The code behind the Public Library of US Diplomacy.

Another rich source of information for anyone creating a mapping of relationships and events in the early 1970’s.

My only puzzle over Wikileaks is their apparent focus on US diplomatic cables.

Where are the diplomatic cables of the former government in Egypt? Or the USSR? Or of any of the many existing regimes around the globe?

Surely those aren’t more difficult to obtain than those of the US?

Perhaps that would make an interesting topic map.

Those who could be exposed by Wikileaks but aren’t.

I first saw this as: Wikileaks ProjectK Code (Github) on Nat Torkington’s Four short links: 12 April 2013.

WikiLeaks as Wakeup Call?

Thursday, May 31st, 2012

Must be a slow news week. Federal Computer Week is recycling Wikileaks as a “wake up” call.

In case you have forgotten (or is that why the story is coming back up?), Robert Gates (Sec. of Defense) found that Wikileaks did not disclose sensitive intelligence sources or methods.

Hardly “…a security breach of epic proportions…” as claimed by the State Department.

If you want to claim Wikileaks was a “wakeup call,” make it a wake up call about “data dumpster” techniques for sharing intelligence data.

“Here are all our reports. Good luck finding something, anything.”

Security breach written all over it. Useless other than as material for a security breach. Easy to copy in bulk, etc.

What about this says “potential security breach” to you?

Best methods for sharing intelligence vary depending on the data, security requirements and a host of other factors. Take Wikileaks as motivation (if lacking before) to strive for useful intelligence sharing.

Not sharing for the sake of saying you are sharing.

Cablemap

Thursday, February 17th, 2011

Cablemap

Just in case you have been in a coma for the last 6 months or in solitary confinement, Wikileaks is publishing a set of diplomatic cables it describes as follows:

Wikileaks began on Sunday November 28th publishing 251,287 leaked United States embassy cables, the largest set of confidential documents ever to be released into the public domain. The documents will give people around the world an unprecedented insight into US Government foreign activities.

The cables, which date from 1966 up until the end of February this year, contain confidential communications between 274 embassies in countries throughout the world and the State Department in Washington DC. 15,652 of the cables are classified Secret.

….

The cables show the extent of US spying on its allies and the UN; turning a blind eye to corruption and human rights abuse in “client states”; backroom deals with supposedly neutral countries; lobbying for US corporations; and the measures US diplomats take to advance those who have access to them.

This document release reveals the contradictions between the US’s public persona and what it says behind closed doors – and shows that if citizens in a democracy want their governments to reflect their wishes, they should ask to see what’s going on behind the scenes.
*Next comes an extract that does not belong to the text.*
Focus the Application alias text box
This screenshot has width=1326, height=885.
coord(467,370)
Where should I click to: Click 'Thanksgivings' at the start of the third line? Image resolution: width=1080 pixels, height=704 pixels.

The online treatments I have seen by the Guardian and the New York Times are more annoying than the parade of horrors suggested by US government sources.

True, the cables show diplomats to be venal and dishonest creatures in the service of even more venal and dishonest creatures but everyone outside of an asylum and over 12 years of age knew that already.

Just as everyone knew that US foreign policy benefits friends and benefactors of elected US officials, not the general U.S. population.

Here is the test: Look over all the diplomatic cables since 1966 and find one where the result benefited you personally. Now pick one at random and identify the person or group who benefited from the activity or policy discussed in the cable.

A topic map that matched up individuals or groups who benefited from the activities or policies discussed in the cables would be a step towards being more than annoying.

Topic mapping in Google map locations for those individuals or representatives of those groups, would be more than annoying still.

Add the ability to seamlessly integrate leaked information into another intelligence system, you are edging towards the potential of topic maps.

Cablemap is a step towards the production of a Cablegate resource that is more than simply annoying.